After parting ways with Getu’s mother, Philemon married another woman and they had three children. All the children stay at Roget Farm, but their mother died in 2007, a year after Philemon passed away.
Philemon’s mother Gogo Mijoyi (97) who is Getu’s namesake also stays at the same homestead and has bitter memories about her son.
“He told us that he no longer wanted to go to school when he was in form three. I was not happy, but he was adamant that he wanted to do music. They used to play homemade guitars with his friend and he dropped out of school,” said Gogo Mijoyi.
“He got married at an early age and he became serious about music. It was unfortunate that he separated with his wife after she cheated on him but he loved his daughter. She was named after me and I also loved her so much.
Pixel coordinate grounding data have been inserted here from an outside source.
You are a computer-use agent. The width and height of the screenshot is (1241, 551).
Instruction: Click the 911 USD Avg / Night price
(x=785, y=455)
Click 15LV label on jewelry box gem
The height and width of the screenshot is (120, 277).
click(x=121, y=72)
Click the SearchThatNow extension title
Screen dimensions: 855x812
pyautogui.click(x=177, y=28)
It is also unfortunate that she does not visit me, but I am happy that my son made a name through the song ‘Getu’. I heard it being played on radio many times.”
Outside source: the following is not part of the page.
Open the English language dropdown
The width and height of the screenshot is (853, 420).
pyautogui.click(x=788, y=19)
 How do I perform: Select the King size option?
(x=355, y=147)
At its formation, Wrist Brothers was made of Philemon, Salim Chikuta, Gordon Ncube, Ephraim Tapfumanei and Smart Mauto.
Later other members Shadrack Banda and Rogers Musa also became part of the band. Philemon and Ephraim are late, but all the other members are scattered at farms and mines in Chegutu and Kadoma.
They rarely do music because they failed to make a better hit than “Getu” until they lost popularity and most of them turned to gold panning.
After the album “Getu” in 1994, they also did “Mutangi Ndiwe”, “Sekuru Kuuya”, “Ndakarera Ndega”, “Musha Ndimai”, “Gehena” and “Sara Pavana”.
The group did their last show last year and they are hoping to regroup for another album this year.
During our visit to Chegutu farms, we also met Banda and Musa who spoke glowingly about their heydays.
“Wrist Brothers was a big name during the ‘Getu’ days and we toured many parts of the country. We had to stop doing music after realising that we were no longer popular and our shows were flopping. I was there when the group was formed, but I did not take an active role until a later stage,” recalled Banda.
“We got a contract to record at RTP (Record and Tape Promotions) in 1994 after auditions that were held at a place that belonged to the late Mr Bulk (David Chiyangwa) in Chitungwiza. We were about 20 groups and Wrist Brothers was among the few that won contracts to record with RTP. The song ‘Getu’ became an instant hit and we shared the stage with most big names in the industry.”
Musa recalls how Wrist Brothers was formed.
“As boys from farms that are in the same area, we knew our love for music and that was how the group came together. The name Wrist came from our motto when we were practicing. Our mentors always told us that we should make our wrists as flexible as possible in order to come up with good sound. Many people began calling us ‘wrist boys’ and we became Wrist Brothers. Some of us did not make it to the first line-up of instrumentalists but we got our permanent slots later in the years until we slowed down when our popularity waned,” said Musa.